■ WHAT YOU NEED TO DO
Rename "Book a Demo" to "Request a Demo" in the data from the line with "Viewport: 550px width, 395px" to the line with "click(82, 101)", and write out only those lines with nothing else altered.

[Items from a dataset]
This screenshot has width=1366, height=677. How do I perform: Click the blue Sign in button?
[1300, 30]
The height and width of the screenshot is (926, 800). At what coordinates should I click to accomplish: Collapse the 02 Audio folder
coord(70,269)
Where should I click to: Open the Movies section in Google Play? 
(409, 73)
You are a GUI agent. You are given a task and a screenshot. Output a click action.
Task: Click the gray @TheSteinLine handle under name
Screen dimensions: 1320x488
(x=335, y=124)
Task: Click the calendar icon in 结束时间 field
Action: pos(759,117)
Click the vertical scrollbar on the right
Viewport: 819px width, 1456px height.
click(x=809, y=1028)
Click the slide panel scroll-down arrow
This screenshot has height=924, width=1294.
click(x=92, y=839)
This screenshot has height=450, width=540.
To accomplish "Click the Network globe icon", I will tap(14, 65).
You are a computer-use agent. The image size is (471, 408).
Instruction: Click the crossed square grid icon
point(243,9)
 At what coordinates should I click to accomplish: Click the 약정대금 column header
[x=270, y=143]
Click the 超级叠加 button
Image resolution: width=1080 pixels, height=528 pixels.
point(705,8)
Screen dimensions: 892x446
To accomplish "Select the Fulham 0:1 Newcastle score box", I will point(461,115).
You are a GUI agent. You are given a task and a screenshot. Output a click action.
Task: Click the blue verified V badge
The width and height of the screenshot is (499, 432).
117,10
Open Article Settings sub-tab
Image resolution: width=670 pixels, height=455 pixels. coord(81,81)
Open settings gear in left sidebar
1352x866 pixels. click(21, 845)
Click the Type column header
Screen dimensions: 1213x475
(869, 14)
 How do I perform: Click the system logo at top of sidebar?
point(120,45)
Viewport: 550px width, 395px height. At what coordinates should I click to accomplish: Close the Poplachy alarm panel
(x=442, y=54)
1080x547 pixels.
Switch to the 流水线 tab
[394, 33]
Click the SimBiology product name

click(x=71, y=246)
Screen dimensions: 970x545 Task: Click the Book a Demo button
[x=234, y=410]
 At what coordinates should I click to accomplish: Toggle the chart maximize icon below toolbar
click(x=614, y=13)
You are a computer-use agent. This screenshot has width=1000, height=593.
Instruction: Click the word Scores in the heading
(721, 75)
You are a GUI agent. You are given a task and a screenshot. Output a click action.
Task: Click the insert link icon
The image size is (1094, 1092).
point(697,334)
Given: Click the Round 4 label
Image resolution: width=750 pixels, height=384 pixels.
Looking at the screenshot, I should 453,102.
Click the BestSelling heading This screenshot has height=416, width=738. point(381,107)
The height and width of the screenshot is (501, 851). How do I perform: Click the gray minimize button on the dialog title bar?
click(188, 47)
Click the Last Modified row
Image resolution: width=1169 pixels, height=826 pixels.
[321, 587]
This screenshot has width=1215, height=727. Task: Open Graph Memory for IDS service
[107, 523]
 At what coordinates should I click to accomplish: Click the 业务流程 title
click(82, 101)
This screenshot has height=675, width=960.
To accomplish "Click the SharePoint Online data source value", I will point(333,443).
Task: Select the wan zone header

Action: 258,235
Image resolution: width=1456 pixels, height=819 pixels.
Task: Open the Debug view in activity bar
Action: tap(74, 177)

■ ANSWER TO THE EXERCISE
Viewport: 550px width, 395px height. At what coordinates should I click to accomplish: Close the Poplachy alarm panel
(x=442, y=54)
1080x547 pixels.
Switch to the 流水线 tab
[394, 33]
Click the SimBiology product name

click(x=71, y=246)
Screen dimensions: 970x545 Task: Click the Request a Demo button
[x=234, y=410]
 At what coordinates should I click to accomplish: Toggle the chart maximize icon below toolbar
click(x=614, y=13)
You are a computer-use agent. This screenshot has width=1000, height=593.
Instruction: Click the word Scores in the heading
(721, 75)
You are a GUI agent. You are given a task and a screenshot. Output a click action.
Task: Click the insert link icon
The image size is (1094, 1092).
point(697,334)
Given: Click the Round 4 label
Image resolution: width=750 pixels, height=384 pixels.
Looking at the screenshot, I should 453,102.
Click the BestSelling heading This screenshot has height=416, width=738. point(381,107)
The height and width of the screenshot is (501, 851). How do I perform: Click the gray minimize button on the dialog title bar?
click(188, 47)
Click the Last Modified row
Image resolution: width=1169 pixels, height=826 pixels.
[321, 587]
This screenshot has width=1215, height=727. Task: Open Graph Memory for IDS service
[107, 523]
 At what coordinates should I click to accomplish: Click the 业务流程 title
click(82, 101)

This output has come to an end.